The following show the top 10 severe weather events that have caused the most damage to property in USD.
property_10 <- arrange(property_damage, desc(PROPDMGVAL))[1:10,]
property_10
## EVTYPE PROPDMGVAL
## 1 FLOOD 144657709800
## 2 HURRICANE/TYPHOON 69305840000
## 3 TORNADO 56935880614
## 4 STORM SURGE 43323536000
## 5 FLASH FLOOD 16822673772
## 6 HAIL 15730367456
## 7 HURRICANE 11868319010
## 8 TROPICAL STORM 7703890550
## 9 WINTER STORM 6688497251
## 10 HIGH WIND 5270046275
The following show the top 10 severe weather events that have caused the most damage to crops in USD.
crop_10 <- arrange(crop_damage, desc(CROPDMGVAL))[1:10,]
crop_10
## EVTYPE CROPDMGVAL
## 1 DROUGHT 13972566000
## 2 FLOOD 5661968450
## 3 RIVER FLOOD 5029459000
## 4 ICE STORM 5022113500
## 5 HAIL 3025954470
## 6 HURRICANE 2741910000
## 7 HURRICANE/TYPHOON 2607872800
## 8 FLASH FLOOD 1421317100
## 9 EXTREME COLD 1292973000
## 10 FROST/FREEZE 1094086000
Plotting the top 10 events that caused the most amount damage to properties and crops in the U.S. from 1950-2011.
p1 <- ggplot(data=property_10, aes(x=reorder(EVTYPE, -PROPDMGVAL), y=PROPDMGVAL / 1e+09, fill=PROPDMGVAL)) +
geom_bar(stat="identity", fill = topo.colors(10), color = "black") +
labs(x="", y="Cost of Property Damage ($ Billions)") +
labs(title="Top 10 Weather Events Causing Highest Property Damage") +
scale_y_continuous(breaks = seq(0,150, by=10)) +
theme(axis.text.x = element_text(angle = 45, hjust = 1), plot.title = element_text(size=8))

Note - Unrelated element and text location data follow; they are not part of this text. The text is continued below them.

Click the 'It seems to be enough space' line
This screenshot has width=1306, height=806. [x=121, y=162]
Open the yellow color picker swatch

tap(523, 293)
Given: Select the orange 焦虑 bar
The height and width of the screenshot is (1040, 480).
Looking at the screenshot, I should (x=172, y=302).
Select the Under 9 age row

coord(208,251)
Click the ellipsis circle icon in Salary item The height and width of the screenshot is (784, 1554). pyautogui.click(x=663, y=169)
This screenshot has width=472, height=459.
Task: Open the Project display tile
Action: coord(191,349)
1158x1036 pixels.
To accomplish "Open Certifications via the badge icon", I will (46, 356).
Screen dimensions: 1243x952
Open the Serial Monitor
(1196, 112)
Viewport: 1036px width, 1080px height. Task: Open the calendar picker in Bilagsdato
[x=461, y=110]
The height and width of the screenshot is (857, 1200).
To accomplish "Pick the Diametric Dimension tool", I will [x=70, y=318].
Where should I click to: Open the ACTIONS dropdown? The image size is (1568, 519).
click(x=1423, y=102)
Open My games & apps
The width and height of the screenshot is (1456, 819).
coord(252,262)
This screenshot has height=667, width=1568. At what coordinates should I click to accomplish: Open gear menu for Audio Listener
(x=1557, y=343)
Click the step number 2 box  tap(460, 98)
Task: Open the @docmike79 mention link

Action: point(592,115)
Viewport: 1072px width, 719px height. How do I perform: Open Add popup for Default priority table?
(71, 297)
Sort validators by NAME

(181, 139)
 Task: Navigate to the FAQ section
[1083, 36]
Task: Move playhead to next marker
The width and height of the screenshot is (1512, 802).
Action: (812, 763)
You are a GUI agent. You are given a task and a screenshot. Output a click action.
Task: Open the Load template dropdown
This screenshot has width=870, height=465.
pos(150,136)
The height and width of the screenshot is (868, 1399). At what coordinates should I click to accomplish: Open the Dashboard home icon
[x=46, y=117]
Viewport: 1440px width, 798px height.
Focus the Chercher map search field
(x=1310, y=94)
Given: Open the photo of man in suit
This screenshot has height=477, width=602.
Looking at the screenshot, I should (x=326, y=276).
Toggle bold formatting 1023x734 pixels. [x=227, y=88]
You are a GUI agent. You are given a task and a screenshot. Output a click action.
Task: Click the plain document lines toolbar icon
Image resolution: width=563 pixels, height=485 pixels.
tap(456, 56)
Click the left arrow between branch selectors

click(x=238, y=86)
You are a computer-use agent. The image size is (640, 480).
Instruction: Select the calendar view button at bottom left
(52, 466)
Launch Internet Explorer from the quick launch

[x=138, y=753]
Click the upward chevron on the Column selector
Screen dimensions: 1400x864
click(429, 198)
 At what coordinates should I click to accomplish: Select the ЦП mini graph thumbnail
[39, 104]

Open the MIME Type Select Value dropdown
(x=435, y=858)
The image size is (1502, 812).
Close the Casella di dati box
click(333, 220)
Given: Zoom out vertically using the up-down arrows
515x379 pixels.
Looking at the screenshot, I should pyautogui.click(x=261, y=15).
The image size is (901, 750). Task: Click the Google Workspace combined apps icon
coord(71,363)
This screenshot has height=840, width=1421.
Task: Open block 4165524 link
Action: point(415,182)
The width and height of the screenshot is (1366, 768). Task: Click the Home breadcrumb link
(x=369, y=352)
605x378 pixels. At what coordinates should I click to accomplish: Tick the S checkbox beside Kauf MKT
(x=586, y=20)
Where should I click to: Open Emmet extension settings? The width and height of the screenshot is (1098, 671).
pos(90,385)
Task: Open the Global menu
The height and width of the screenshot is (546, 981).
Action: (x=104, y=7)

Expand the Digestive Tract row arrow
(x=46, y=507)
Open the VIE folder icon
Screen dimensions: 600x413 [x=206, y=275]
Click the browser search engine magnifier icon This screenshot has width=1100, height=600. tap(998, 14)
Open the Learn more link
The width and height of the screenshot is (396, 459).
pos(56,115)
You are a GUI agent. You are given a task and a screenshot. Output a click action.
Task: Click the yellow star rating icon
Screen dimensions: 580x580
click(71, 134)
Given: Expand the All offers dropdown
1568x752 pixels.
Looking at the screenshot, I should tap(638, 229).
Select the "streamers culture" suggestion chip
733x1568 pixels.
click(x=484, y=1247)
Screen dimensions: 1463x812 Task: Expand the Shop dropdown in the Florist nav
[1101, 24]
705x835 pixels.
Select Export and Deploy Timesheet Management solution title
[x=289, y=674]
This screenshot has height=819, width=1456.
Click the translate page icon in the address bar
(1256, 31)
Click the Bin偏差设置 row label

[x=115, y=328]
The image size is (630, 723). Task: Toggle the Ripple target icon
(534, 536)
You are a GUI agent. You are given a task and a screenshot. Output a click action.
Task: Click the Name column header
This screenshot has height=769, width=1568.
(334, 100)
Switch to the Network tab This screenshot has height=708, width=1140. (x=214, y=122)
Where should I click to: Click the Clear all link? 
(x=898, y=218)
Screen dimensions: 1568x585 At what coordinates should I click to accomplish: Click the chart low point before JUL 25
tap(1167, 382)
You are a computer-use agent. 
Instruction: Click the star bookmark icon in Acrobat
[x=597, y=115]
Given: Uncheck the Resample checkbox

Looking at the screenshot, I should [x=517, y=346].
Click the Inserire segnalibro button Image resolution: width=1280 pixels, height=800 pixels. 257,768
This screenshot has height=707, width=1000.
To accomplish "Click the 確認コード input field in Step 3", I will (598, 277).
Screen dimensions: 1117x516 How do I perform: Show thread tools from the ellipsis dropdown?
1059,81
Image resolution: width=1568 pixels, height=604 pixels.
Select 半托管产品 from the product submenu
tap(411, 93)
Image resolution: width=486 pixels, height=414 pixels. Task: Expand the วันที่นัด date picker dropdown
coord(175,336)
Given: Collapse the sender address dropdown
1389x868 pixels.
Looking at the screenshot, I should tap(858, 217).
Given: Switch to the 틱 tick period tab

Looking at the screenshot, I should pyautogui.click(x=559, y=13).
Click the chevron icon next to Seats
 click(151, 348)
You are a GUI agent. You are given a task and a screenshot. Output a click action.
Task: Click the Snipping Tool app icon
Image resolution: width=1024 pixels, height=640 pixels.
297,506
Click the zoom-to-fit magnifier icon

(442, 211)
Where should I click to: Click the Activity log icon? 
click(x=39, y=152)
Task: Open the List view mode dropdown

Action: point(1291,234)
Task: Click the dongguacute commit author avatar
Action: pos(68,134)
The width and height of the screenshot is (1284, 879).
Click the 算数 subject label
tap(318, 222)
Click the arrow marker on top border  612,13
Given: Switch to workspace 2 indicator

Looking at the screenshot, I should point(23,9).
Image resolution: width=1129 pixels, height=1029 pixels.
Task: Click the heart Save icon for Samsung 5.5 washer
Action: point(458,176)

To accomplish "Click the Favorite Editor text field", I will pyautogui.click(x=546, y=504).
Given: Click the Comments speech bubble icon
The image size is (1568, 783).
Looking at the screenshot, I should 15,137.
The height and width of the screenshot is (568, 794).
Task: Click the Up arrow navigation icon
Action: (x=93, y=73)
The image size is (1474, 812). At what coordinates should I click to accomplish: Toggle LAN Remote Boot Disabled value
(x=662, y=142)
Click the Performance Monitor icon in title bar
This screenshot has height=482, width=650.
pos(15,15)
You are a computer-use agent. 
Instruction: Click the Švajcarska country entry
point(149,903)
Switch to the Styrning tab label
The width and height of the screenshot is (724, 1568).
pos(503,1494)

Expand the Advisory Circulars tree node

p2 <- ggplot(data=crop_10, aes(x=reorder(EVTYPE, -CROPDMGVAL), y=CROPDMGVAL / 1e+09, fill=CROPDMGVAL)) +
geom_bar(stat="identity", fill = terrain.colors(10), color = "black") +
labs(x="", y="Cost of Crop Damage ($ Billions)") +
labs(title="Top 10 Weather Events Causing Highest Crop Damage") +
scale_y_continuous(breaks = seq(0,15, by=2)) +
theme(axis.text.x = element_text(angle = 45, hjust = 1), plot.title = element_text(size=8))
grid.arrange(p1, p2, ncol=2)
The plots show the total amount of damage in billions of dollars caused to property and crops. Both plots show the 10 top weather events that caused the most damage in descending order. Based on the plots above, we find that Flood caused the most property damage and Drought caused the most crop damage.
Over the last 60 years tornadoes have caused the most number of deaths and injuries among all other events. There have been more than 5300 deaths and more than 91000 injuries.
The most severe weather events in terms of propery damage is flood which caused a total of nearly $145 Billion dollars worth of damage. This is followed by Hurricanes/Typhoons and Tornadoes.
With regards to crop damage, drought caused the most amount of damage, nearly $14 Billion dollars. This was followed by floods, river floods and ice storms.